Selected text:
....

So, how does the Mac Studio help? The biggest gain from the Studio is time. We work on about 3 to 4 videos per week, and about 14 videos a month. Each video needs different kinds of work – from cutting and color-grading, to stabilizing shaky footage and finally rendering the video out and doing other things in the meantime – making a thumbnail for YouTube, doing other work-related tasks.

We watch each video for errors and sometimes, not often, we need to render a clip multiple times. Hey, sometimes we even have to redo an entire video, because a manufacturer has seeded an important last-minute firmware update that fixes something on a device. All of that adds up to minutes, hours, and days, which we spend on our computers, editing videos. The Mac Studio saves us a lot of time.

We got the base Apple Mac Studio for our YouTube channel

To put things into perspective, we ran our usual video production on the Mac Studio and the MacBook Air, side by side, and compared the results. The Studio has a big raw power advantage over the Air, but in regular tasks like starting the computer from cold, or opening up DaVinci Resolve, the M1 and M1 Max processors aren’t very different. Sure the Mac Studio would start up DaVinci Resolve as quickly for the first and any subsequent time, while the MacBook Air would take much longer on the first start.

When stabilizing a 26-second clip, the processing disparity is laid bare. It took the Mac Studio just 14 seconds – more than three times quicker than the Air. The trend continues in the export times of a full GSMArena video review – the Mac Studio was three times faster than the MacBook Air.

A note on power draws on these machines. The MacBook Air would draw at most 35 watts during export, while the Mac Studio drew around 75 watts – much less than its rated maximum consumption of 370W. The fans weren’t audible at any point, which is a definite advantage of Apple’s transition to ARM’s more efficient architecture.

....

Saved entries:

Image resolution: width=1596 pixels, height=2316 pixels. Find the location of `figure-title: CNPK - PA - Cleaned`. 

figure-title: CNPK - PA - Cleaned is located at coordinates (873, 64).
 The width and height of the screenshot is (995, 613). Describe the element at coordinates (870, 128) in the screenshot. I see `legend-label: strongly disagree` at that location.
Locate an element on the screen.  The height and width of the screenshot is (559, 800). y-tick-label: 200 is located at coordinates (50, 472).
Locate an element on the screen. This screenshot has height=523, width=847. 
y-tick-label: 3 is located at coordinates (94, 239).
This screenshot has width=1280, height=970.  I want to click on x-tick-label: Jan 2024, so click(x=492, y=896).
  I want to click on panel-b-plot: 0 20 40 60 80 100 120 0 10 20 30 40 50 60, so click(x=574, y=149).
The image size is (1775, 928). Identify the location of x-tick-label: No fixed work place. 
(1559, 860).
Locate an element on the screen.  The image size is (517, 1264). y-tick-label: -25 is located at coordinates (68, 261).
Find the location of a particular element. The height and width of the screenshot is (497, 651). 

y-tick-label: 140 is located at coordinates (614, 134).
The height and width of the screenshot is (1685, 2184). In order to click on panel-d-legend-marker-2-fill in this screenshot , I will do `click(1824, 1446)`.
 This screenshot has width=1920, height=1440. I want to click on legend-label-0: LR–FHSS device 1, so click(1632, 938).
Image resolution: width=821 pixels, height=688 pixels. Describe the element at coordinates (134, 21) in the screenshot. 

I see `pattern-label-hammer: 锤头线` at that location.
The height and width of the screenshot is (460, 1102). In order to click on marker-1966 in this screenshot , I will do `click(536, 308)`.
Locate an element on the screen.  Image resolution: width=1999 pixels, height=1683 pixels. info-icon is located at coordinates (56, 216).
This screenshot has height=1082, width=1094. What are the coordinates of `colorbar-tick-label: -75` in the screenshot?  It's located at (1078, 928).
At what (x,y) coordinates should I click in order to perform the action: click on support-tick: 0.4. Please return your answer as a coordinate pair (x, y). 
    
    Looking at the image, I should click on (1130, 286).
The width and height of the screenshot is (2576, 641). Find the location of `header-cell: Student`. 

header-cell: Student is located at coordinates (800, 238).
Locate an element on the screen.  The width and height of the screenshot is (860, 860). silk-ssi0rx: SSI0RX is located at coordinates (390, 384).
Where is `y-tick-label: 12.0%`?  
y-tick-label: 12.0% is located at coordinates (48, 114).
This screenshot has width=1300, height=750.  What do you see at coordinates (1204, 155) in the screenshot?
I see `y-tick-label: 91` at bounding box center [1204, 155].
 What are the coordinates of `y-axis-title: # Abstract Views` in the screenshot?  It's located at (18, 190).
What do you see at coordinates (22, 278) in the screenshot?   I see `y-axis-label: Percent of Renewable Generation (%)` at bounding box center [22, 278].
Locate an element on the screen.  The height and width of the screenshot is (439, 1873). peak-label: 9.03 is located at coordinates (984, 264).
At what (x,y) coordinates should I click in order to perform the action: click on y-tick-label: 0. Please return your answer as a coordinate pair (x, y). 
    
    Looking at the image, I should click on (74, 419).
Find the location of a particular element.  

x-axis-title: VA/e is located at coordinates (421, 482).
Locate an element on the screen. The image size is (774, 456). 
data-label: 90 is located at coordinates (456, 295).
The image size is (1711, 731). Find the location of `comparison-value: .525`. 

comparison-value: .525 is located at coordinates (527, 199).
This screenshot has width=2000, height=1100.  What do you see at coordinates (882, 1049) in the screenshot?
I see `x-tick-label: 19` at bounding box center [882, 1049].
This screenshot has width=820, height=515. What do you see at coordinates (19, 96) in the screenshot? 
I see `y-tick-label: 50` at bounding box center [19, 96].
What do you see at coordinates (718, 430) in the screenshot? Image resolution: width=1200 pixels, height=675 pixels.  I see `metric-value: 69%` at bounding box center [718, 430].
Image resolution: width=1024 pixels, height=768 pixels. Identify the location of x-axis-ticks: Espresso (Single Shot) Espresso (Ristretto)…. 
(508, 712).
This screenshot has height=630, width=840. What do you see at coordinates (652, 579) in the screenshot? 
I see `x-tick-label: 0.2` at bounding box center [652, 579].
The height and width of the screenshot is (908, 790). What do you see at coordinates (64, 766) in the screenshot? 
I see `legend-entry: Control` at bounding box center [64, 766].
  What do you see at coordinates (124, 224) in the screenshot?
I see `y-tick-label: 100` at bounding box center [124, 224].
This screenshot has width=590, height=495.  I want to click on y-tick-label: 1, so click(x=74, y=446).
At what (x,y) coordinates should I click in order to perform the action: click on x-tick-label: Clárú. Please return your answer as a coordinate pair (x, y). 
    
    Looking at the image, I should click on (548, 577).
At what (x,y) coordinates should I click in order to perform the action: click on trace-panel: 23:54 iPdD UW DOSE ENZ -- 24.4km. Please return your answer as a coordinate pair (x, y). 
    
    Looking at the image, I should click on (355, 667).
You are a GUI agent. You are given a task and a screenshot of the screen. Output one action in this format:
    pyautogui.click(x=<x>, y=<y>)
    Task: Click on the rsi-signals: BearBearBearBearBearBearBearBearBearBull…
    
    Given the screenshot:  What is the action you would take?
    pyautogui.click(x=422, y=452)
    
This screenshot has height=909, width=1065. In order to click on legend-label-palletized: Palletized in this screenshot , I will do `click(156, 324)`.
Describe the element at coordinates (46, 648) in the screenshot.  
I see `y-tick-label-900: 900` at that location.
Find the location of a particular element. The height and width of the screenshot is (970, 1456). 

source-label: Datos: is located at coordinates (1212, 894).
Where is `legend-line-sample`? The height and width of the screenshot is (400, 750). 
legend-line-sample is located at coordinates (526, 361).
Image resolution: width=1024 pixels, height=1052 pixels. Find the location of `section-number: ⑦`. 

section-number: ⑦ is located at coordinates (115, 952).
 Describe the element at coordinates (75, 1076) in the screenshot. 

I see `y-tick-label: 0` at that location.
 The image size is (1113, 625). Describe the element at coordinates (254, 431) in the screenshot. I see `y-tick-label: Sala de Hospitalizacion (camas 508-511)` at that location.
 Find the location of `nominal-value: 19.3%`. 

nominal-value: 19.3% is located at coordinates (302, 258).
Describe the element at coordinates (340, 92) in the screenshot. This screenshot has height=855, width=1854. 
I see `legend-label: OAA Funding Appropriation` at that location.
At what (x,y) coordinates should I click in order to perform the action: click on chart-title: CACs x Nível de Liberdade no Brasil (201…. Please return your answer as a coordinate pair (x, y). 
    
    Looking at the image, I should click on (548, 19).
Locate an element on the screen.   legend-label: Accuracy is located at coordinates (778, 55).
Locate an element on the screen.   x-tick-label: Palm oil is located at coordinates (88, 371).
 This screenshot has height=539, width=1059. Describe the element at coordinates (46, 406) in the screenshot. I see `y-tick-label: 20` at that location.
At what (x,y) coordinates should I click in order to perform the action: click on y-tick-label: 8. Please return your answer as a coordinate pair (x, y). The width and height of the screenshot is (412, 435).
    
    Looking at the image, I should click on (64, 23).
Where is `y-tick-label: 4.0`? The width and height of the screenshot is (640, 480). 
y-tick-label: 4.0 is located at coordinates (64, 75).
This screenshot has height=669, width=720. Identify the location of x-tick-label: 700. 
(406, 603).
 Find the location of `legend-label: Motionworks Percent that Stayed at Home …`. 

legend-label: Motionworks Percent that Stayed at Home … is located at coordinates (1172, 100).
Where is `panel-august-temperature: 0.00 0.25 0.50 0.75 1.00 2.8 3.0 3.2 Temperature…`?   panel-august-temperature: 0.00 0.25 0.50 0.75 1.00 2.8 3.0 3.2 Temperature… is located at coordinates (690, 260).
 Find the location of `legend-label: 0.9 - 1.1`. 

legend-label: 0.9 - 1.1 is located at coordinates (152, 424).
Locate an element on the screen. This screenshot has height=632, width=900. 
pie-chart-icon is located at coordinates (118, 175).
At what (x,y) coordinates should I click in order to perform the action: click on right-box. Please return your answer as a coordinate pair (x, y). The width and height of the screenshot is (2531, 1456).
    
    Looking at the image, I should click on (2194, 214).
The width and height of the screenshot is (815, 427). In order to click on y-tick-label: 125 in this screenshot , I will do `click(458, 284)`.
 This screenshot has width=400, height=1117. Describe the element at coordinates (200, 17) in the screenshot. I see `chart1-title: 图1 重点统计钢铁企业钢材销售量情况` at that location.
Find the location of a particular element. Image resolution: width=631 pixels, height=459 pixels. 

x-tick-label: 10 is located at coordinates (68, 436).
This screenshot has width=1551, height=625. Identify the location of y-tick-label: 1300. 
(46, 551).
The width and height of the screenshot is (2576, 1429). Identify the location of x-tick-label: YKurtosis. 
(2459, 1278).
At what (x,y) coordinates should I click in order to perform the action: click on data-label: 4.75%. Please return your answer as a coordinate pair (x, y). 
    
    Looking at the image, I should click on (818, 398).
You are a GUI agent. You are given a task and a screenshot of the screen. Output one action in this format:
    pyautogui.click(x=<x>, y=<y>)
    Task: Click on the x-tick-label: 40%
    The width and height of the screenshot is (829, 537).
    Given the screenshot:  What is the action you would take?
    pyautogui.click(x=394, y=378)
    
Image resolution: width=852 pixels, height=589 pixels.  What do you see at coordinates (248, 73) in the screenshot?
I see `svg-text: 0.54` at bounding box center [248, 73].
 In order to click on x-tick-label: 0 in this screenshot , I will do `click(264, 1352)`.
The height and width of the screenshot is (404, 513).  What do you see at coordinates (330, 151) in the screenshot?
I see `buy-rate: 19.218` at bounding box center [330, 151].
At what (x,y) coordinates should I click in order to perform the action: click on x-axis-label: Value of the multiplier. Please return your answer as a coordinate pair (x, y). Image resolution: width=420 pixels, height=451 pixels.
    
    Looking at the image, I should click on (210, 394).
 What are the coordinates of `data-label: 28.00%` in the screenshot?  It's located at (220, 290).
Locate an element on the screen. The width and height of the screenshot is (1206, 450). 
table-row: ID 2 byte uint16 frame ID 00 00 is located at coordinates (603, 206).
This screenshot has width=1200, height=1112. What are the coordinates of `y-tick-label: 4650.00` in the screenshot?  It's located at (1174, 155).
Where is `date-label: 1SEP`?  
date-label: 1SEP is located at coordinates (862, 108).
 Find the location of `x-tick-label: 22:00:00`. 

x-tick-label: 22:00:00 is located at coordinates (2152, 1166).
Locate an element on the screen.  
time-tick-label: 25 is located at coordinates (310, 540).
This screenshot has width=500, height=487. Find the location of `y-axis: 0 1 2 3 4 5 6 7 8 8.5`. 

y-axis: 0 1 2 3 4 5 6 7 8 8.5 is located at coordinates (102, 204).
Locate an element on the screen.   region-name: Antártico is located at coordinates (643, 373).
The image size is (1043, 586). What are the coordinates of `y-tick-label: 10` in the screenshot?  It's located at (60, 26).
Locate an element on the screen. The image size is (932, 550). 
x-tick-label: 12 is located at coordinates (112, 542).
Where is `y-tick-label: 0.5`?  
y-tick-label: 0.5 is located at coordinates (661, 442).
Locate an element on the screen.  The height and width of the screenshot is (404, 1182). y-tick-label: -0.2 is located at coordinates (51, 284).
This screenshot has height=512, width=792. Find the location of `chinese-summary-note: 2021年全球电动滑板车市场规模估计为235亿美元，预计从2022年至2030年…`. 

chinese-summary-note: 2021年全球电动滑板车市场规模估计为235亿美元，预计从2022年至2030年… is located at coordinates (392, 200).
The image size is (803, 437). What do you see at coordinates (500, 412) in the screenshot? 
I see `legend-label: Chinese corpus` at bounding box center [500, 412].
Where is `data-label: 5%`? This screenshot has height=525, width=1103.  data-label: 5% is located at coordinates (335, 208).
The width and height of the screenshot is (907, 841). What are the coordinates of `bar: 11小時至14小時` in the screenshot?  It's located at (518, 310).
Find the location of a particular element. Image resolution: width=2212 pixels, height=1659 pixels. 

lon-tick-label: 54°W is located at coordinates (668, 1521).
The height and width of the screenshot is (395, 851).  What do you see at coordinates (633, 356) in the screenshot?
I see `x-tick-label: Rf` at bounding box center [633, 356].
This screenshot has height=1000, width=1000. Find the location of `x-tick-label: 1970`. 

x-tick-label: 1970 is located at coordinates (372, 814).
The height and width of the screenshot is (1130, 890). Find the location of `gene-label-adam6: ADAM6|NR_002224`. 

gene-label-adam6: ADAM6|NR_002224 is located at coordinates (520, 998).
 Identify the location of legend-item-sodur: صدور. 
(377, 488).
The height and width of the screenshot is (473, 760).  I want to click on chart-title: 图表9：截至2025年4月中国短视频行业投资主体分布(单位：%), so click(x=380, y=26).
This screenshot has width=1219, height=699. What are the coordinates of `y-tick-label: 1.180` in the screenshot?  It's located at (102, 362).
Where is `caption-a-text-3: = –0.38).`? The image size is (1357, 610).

....

Copy word for word the part of the Mac Studio piece starting at "We got the base" and ending at "the MacBook Air.".

We got the base Apple Mac Studio for our YouTube channel

To put things into perspective, we ran our usual video production on the Mac Studio and the MacBook Air, side by side, and compared the results. The Studio has a big raw power advantage over the Air, but in regular tasks like starting the computer from cold, or opening up DaVinci Resolve, the M1 and M1 Max processors aren’t very different. Sure the Mac Studio would start up DaVinci Resolve as quickly for the first and any subsequent time, while the MacBook Air would take much longer on the first start.

When stabilizing a 26-second clip, the processing disparity is laid bare. It took the Mac Studio just 14 seconds – more than three times quicker than the Air. The trend continues in the export times of a full GSMArena video review – the Mac Studio was three times faster than the MacBook Air.